Tonsillitis made headlines twice more after that — when he enlisted in the Navy in 1951, and when he re-enlisted in 1955. (Before he re-enlisted, he had to be treated for tonsillitis, ironically.) In these articles, he explained that his mother had been suffering from a sore throat when he was born, hence the name Tonsillitis.

And what about Jakeitis — was her name made-up? No, actually. Though “Jakeitis” isn’t a recognized medical condition, the word was used in the 1930s to describe the paralysis that afflicted drinkers of Jake, a slang word for Jamaica Ginger.

What are your thoughts on these names?


  • “Aftermath.” West Australian 8 Nov. 1951: 1.
  • All in the Family – Futility Closet
  • “Miscellany.” TIME 25 Jan. 1937: 36.
  • “Navy Has Case of Tonsillitis.” Toledo Blade 26 Aug. 1955: 2.

Image Brian of Find a Grave

6 thoughts on “Siblings named Tonsillitis, Meningitis, Appendicitis…

  1. Bloody Nora, just horrible!

    I notice they gave the last three girls names that could only be shortened to male names – Larry, Perry, and Jake, just to add insult to injury.

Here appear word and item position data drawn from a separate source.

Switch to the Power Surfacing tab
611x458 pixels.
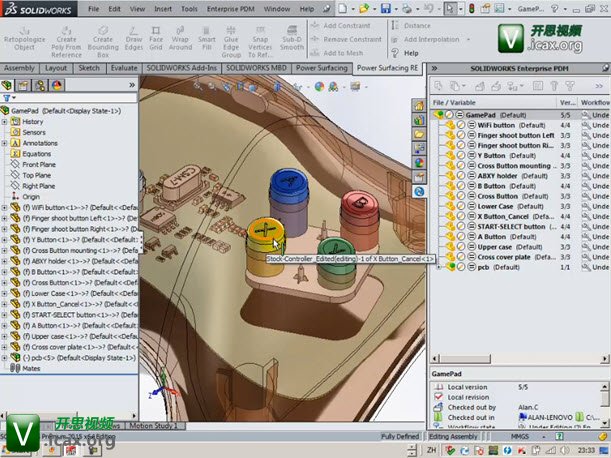click(x=321, y=68)
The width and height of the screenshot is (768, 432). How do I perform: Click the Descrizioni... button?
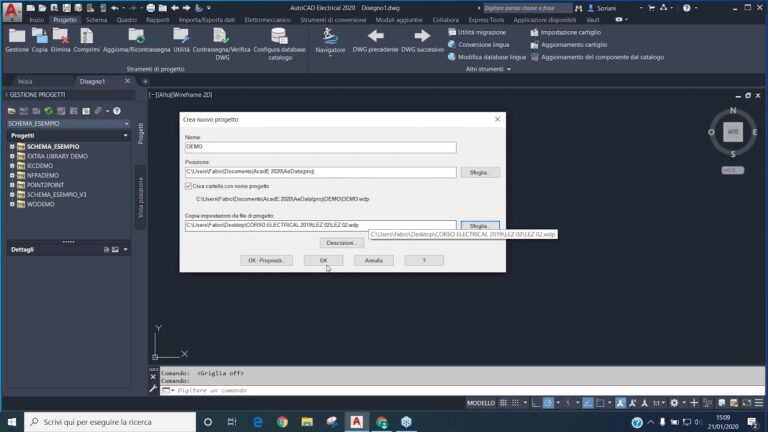coord(340,243)
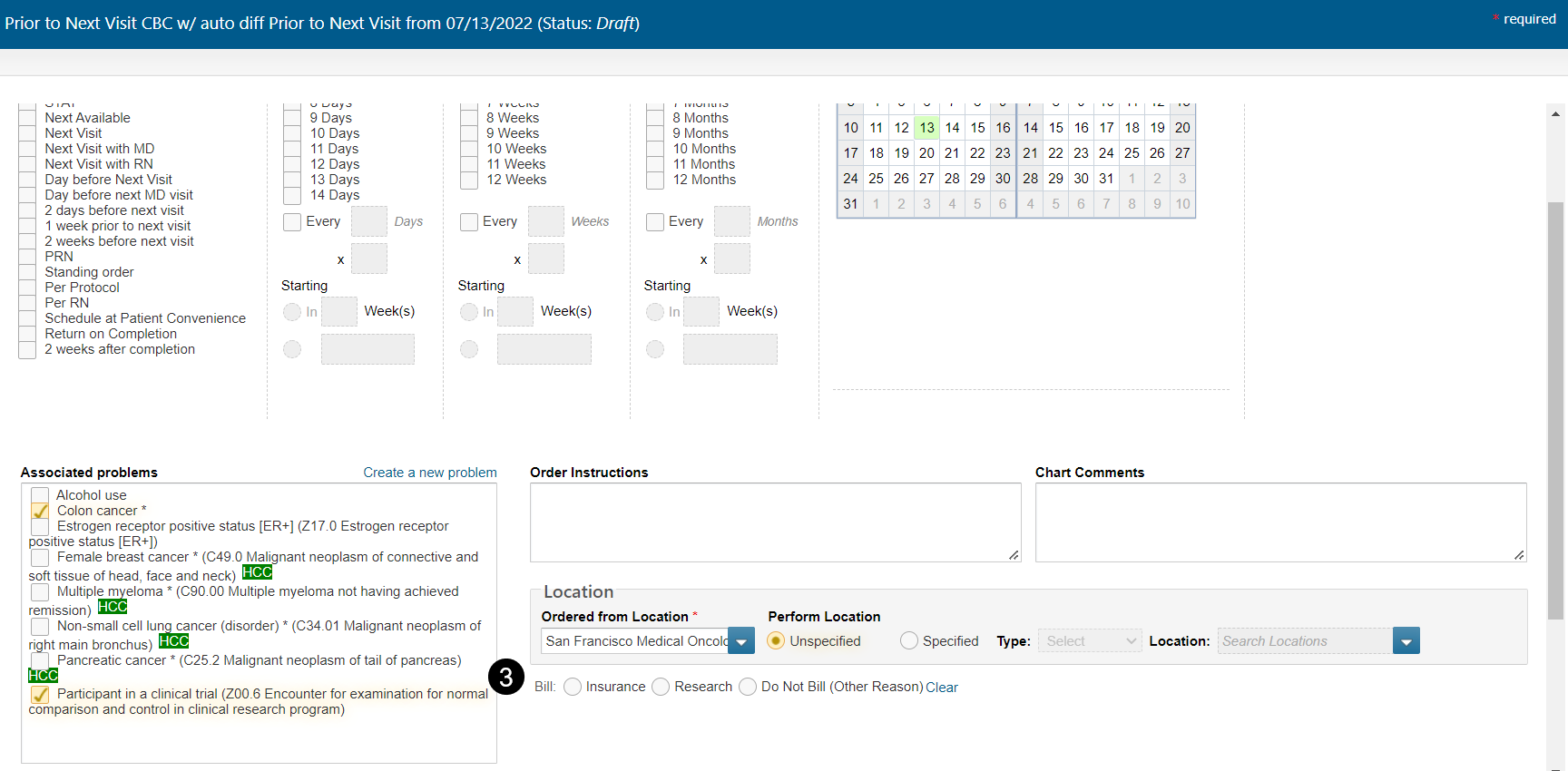Open the Ordered from Location dropdown arrow
This screenshot has height=771, width=1568.
pyautogui.click(x=741, y=641)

  2. Wow, now this is something I never would have thought of! My husband and I have named all of our cats after various drugs (Morphine, Amoxicillin, etc.) because he works in the medical field, but this is taking it to a whole new level!

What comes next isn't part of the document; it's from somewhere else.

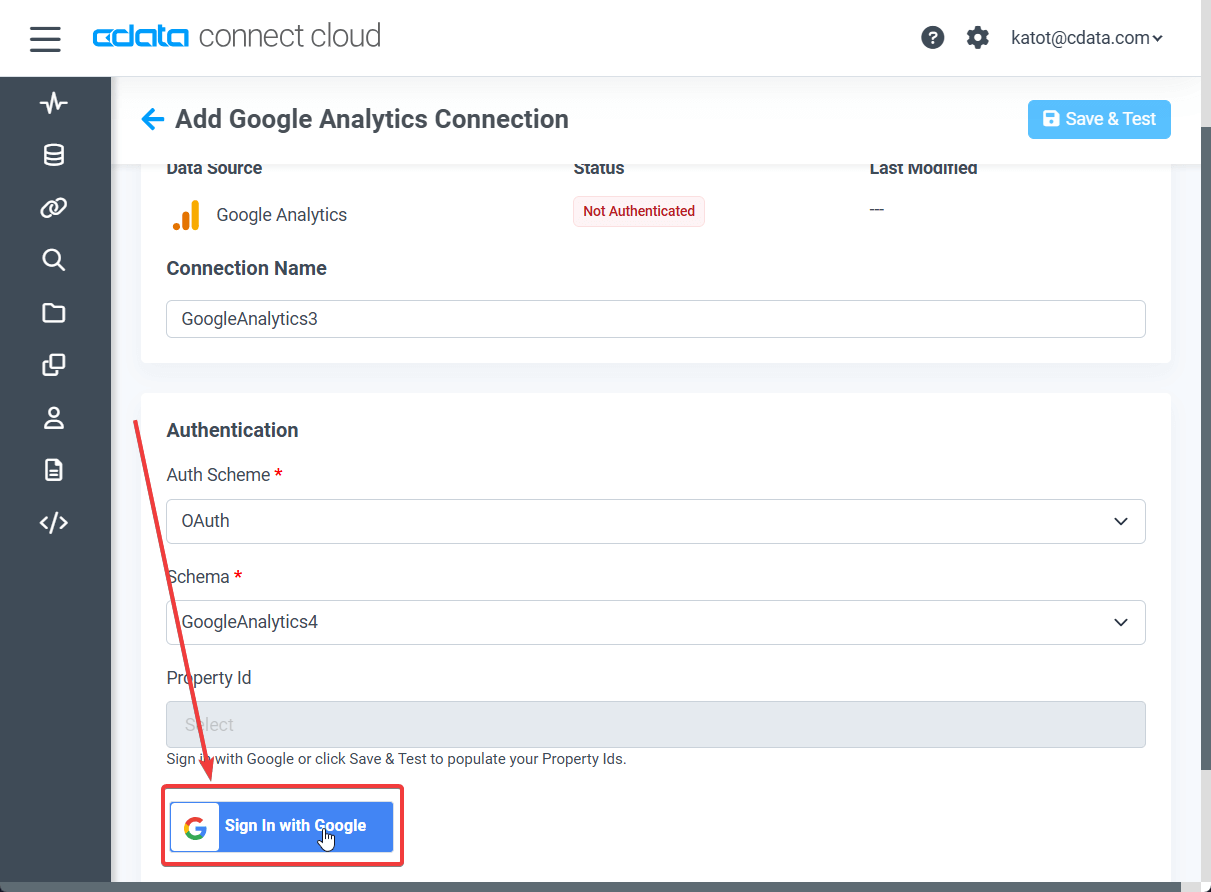Click the help question mark icon

[x=932, y=38]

  3. I served in the Navy with Tonsilitis in the 1960s. I was an officer aboard an LST and he was in charge of the wardroom stewards. He told me the reason for his and his siblings names.
    When his mother was pregnant with him, she did have a sore throat and was treated by a white doctor in their Southern town for tonsilitis, without diagnosing her pregnancy. When her pregnancy became obvious, the doctor thought this so amusing that he told her if she would name the child Tonsilitis he would deliver it for free. He then offered to deliver and treat any other children she had if named after diseases.
    It was in the South during the depression. The Jacksons were a Black family. It was not easy to get a white doctor to treat such families so I guess it seemed like a reasonable deal at the time.